*What is expected*.
Set down again, exactly and only, the lines from the one that contains "Task: Open PDF" through the last line of the records below, both included, but not the pictures.

Given data section start

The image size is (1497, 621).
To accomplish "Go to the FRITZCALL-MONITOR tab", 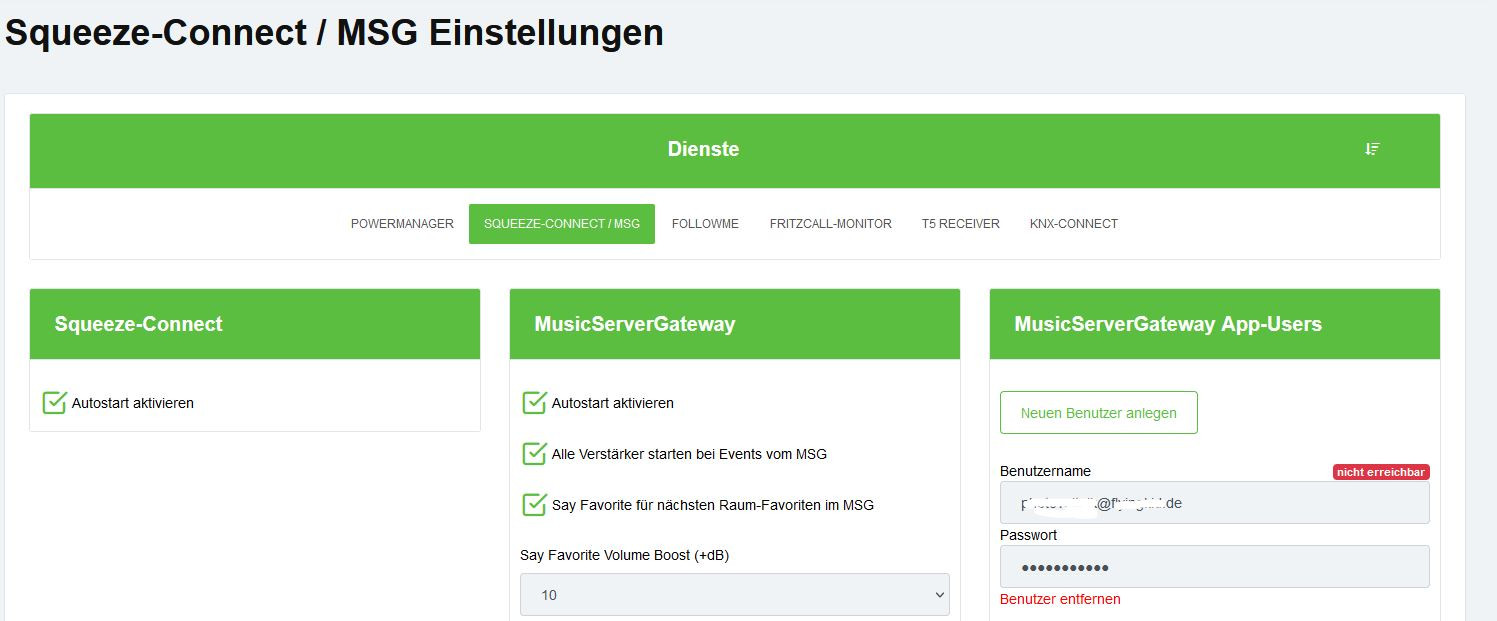I will 830,224.
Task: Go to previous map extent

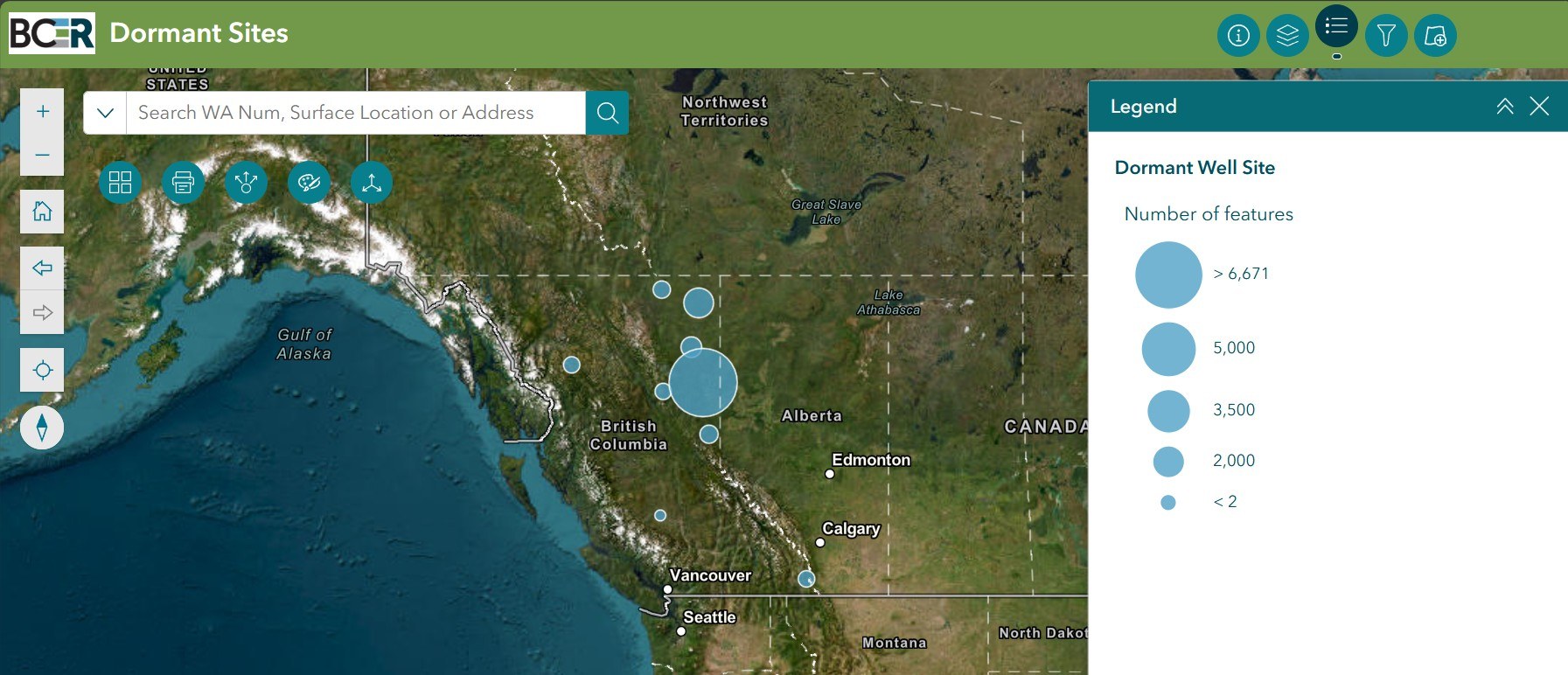Action: coord(42,268)
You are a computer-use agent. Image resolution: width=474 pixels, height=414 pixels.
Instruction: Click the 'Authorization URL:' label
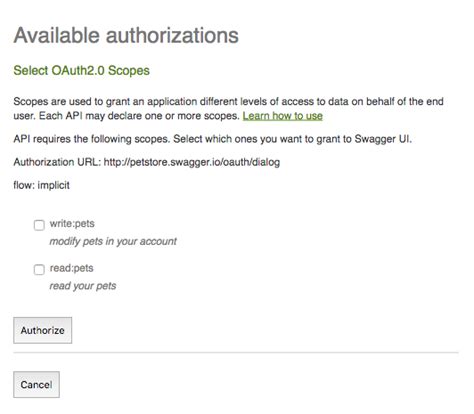coord(57,162)

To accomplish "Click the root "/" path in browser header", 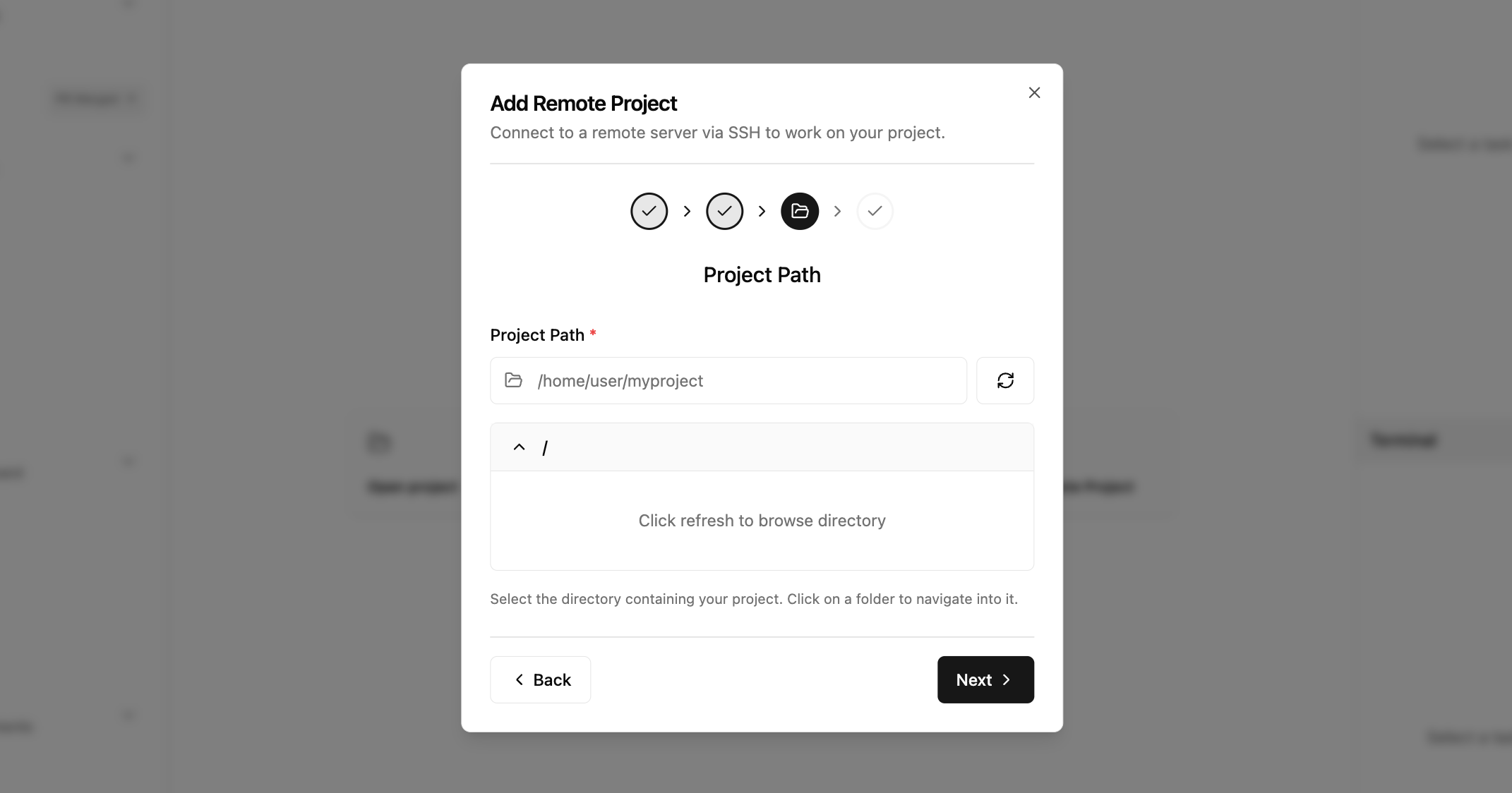I will (x=545, y=448).
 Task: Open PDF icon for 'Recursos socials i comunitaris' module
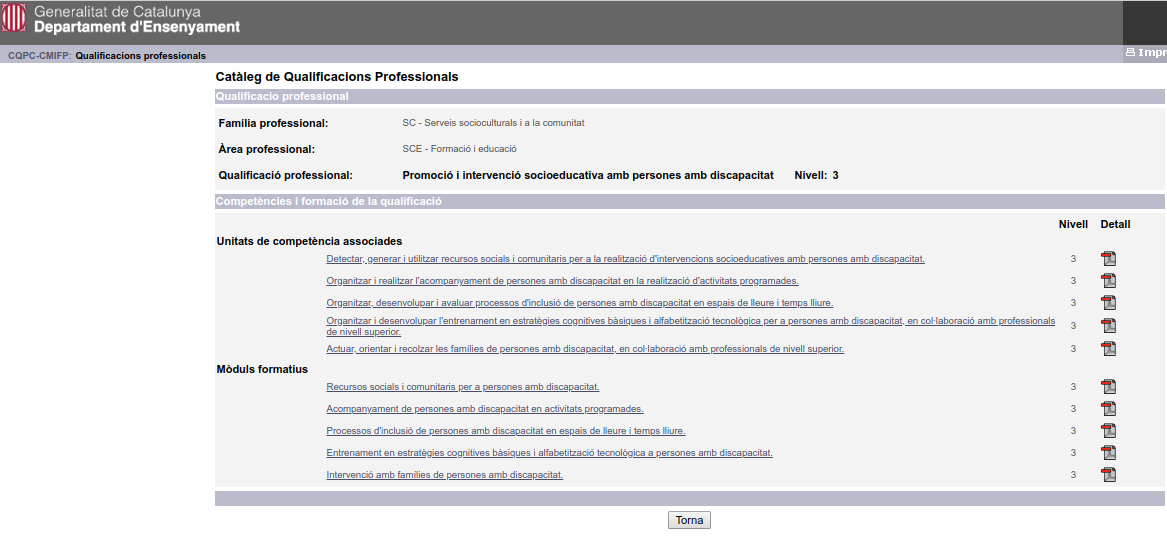tap(1108, 387)
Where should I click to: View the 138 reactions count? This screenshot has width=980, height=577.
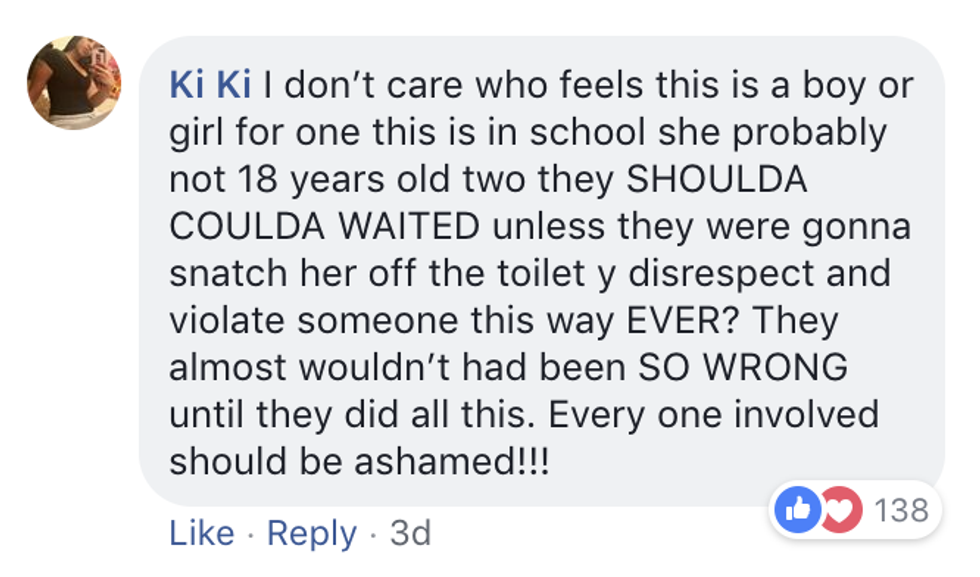pos(901,511)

Given data section end

*Result of this task*.
 Task: Open PDF icon for 'Recursos socials i comunitaris' module
tap(1108, 387)
Where should I click to: View the 138 reactions count? This screenshot has width=980, height=577.
pos(901,511)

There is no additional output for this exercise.